On Aug.12, Representative Austin Davis introduced House Bill 1752 to the Environmental Resources & Energy Committee. This pair of laws would increase fines for industrial sites exceeding pollution thresholds and also require them to develop municipal notification plans to promptly alert the public when violations occur.

Davis represents the 35th Legislative District, which includes U.S. Steel’s infamous Clairton Coke Works facility.

Why introduce the bill more than a month before the legislative session begins on Sept. 23? To drive home the importance of this issue.

“The time to act is now,” Davis said in an announcement about the bill, “which is why I’ve introduced legislation that will increase fines and put some teeth into preventing air pollution in the first place.”

In an interview with NEXTpittsburgh this week, Davis said the idea for the legislation grew out of several suggestions made by Dr. Karen Hacker, the former director of the Allegheny County Health Department, at an open policy forum in early February.
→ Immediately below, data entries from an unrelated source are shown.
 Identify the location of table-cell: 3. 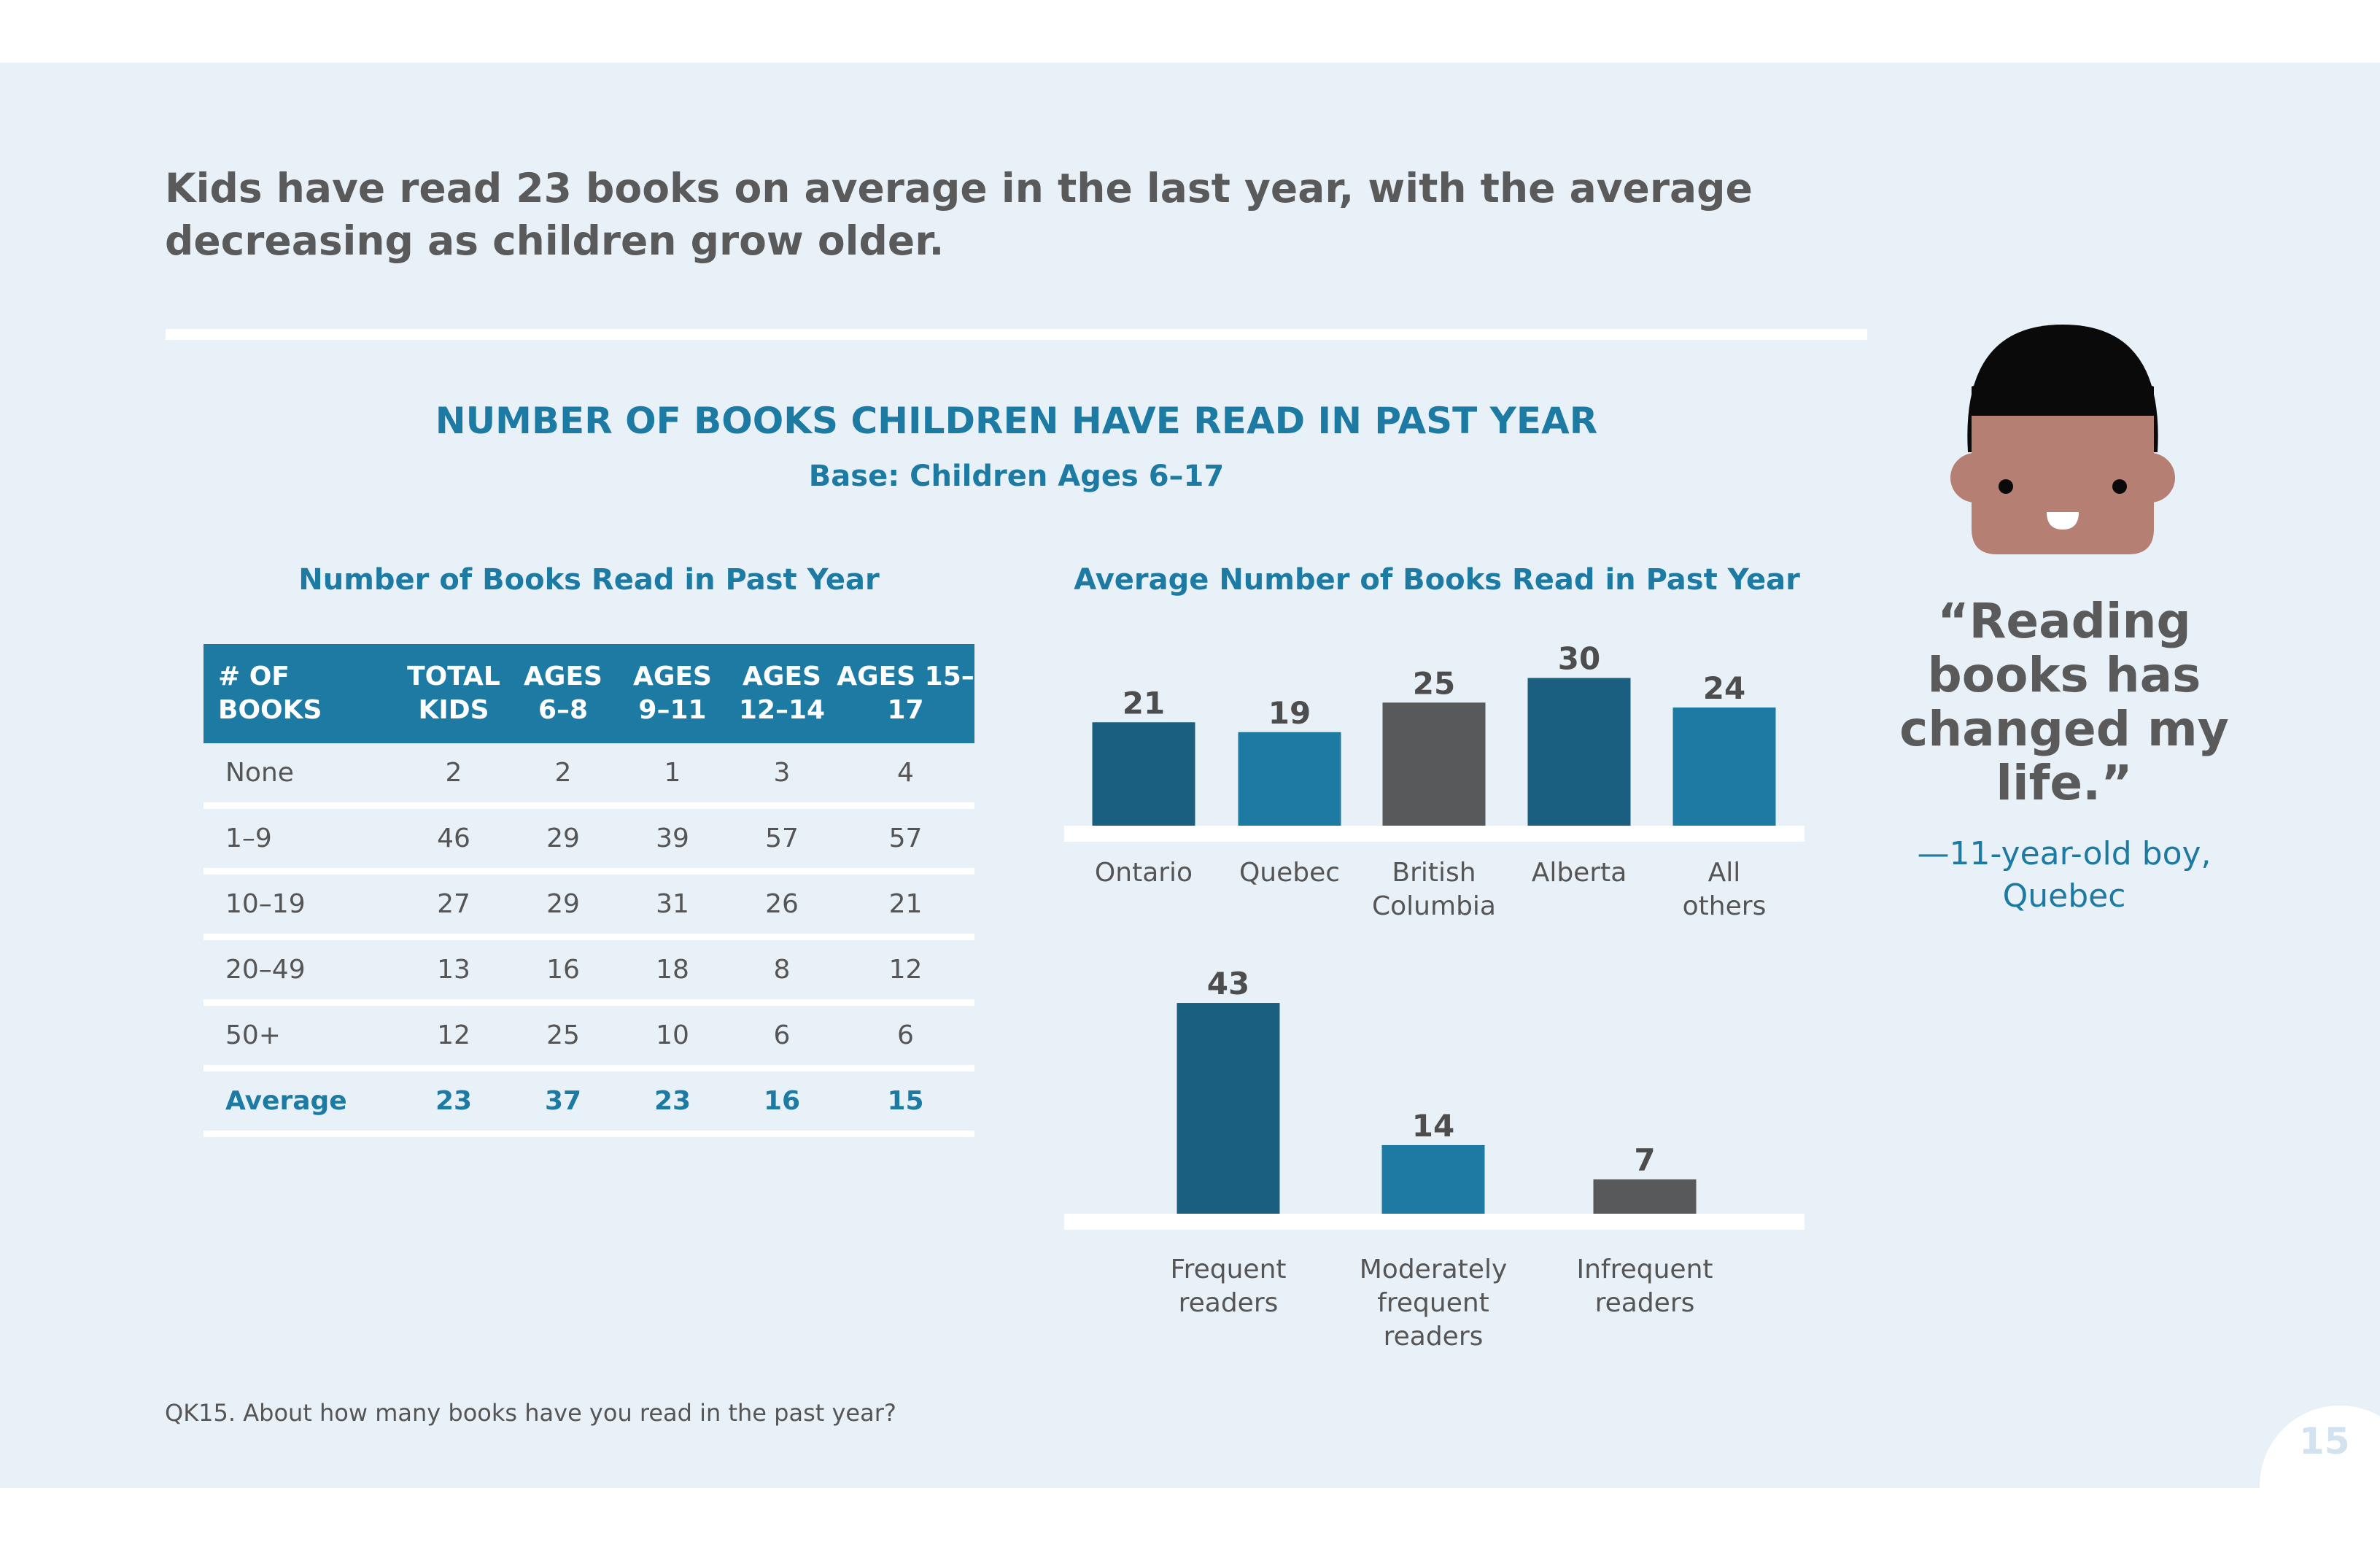
(782, 776).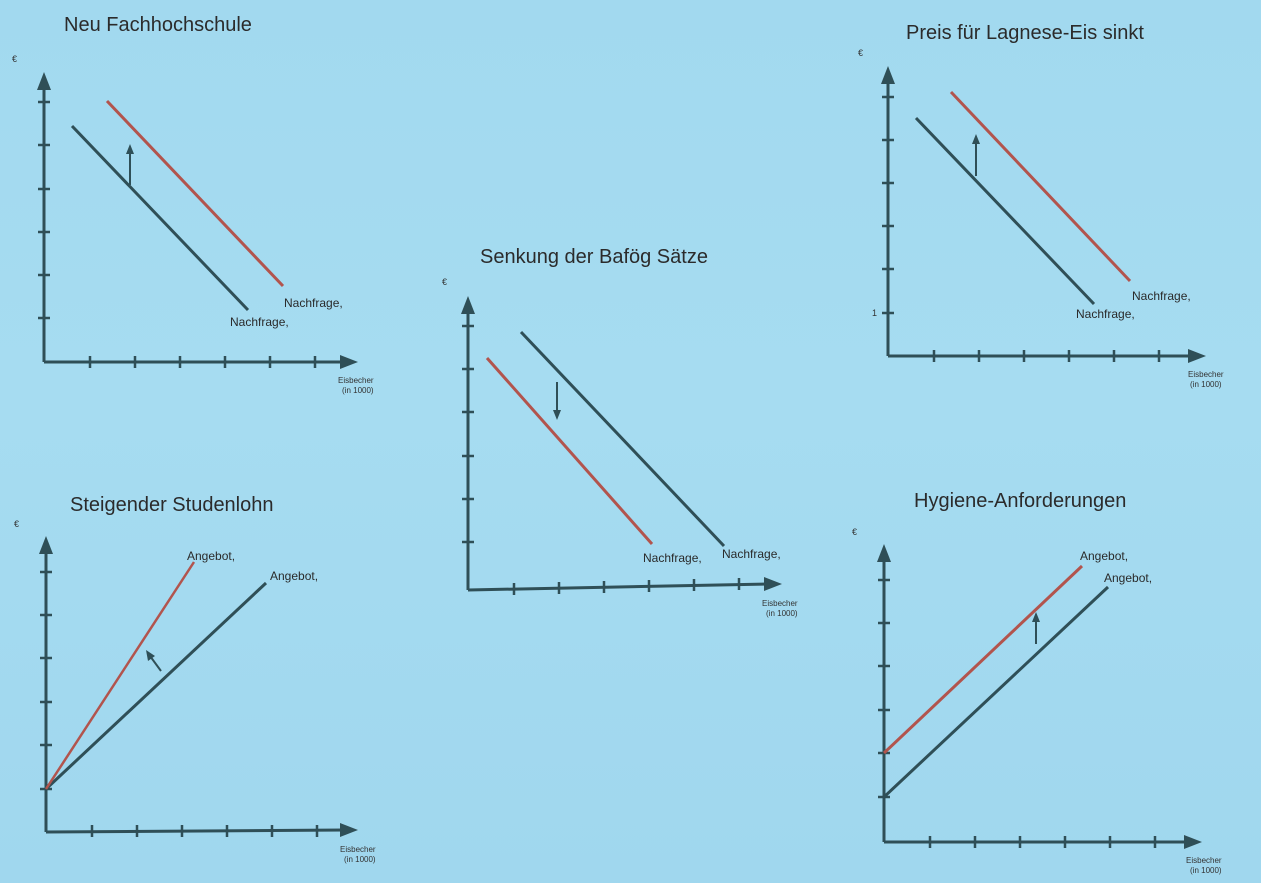  What do you see at coordinates (1025, 33) in the screenshot?
I see `panel-title-preis-lagnese: Preis für Lagnese-Eis sinkt` at bounding box center [1025, 33]. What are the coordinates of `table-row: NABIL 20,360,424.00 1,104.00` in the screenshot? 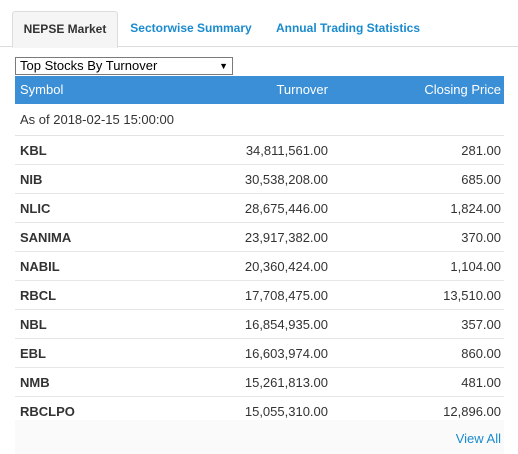 It's located at (260, 266).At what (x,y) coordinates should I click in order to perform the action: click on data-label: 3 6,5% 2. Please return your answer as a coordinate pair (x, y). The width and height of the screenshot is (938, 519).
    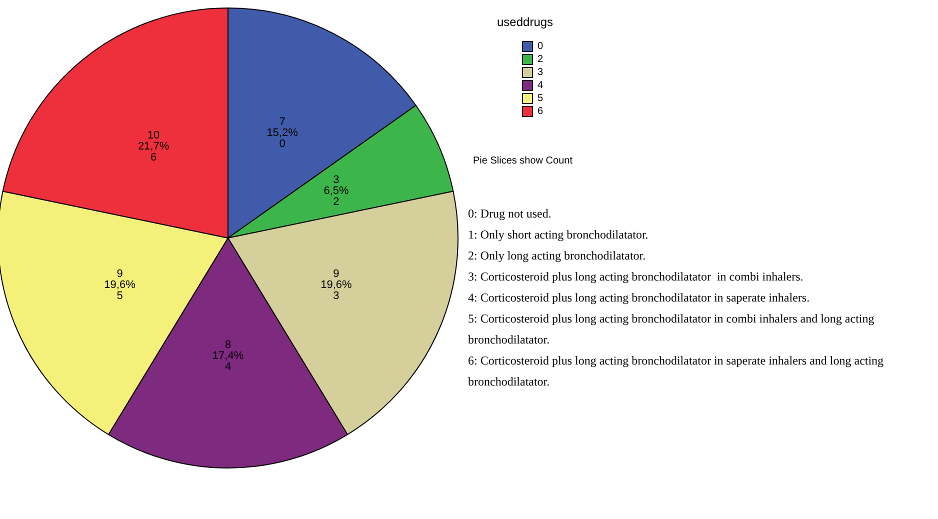
    Looking at the image, I should click on (336, 191).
The forum was organized amid mounting public outrage over the fire at Clairton Coke Works in December and the delays in alerting nearby residents.

The proposed laws would require polluters to post public notices within 12 hours of exceeding emission limits if they are not resolved and would increase state fines from $20,000 to $37,500, in line with current EPA standards.

“Pennsylvania’s fine structure has lagged behind the EPA’s for a number of years,” said Davis.

Asked if he was considering any additional environmental measure, Davis said, “None that I’m willing to go into detail about, but we are obviously monitoring what’s going on. Not just in Clairton, but throughout the Commonwealth.”

Despite bipartisan concerns over the state’s environmental health, laws aimed at regulating polluting industries have a sad history of languishing in the general assembly, which remains dominated by steadfast allies of the fossil fuel sector.

To proceed to a vote in the committee and then on the assembly floor, Davis’s bills will have to be approved by chair Daryl Metcalfe (R-12). A long-time skeptic of climate change, Metcalfe claimed during a speech earlier this year that removing carbon from the atmosphere would damage vegetables.

“My office has just sent a letter asking him for his swift consideration,” said Davis.

Metcalfe’s office could not be reached for comment on Tuesday. But the proposal was cheered by the Allegheny County government.

“We are grateful to Representative Davis for introducing this legislation and are hopeful of its quick passage through the legislature,” said County Executive Rich Fitzgerald. “This legislation will give our Health Department additional tools to ensure quick compliance from companies.”

Going forward, Davis said that meaningful action to protect the environment will likely involve collaborations across many different levels of power.

“I don’t think this problem is a one-layer-of-government issue,” said Davis. “I think it’s going to take the county, the state and quite frankly the federal level all working together to provide better air quality.”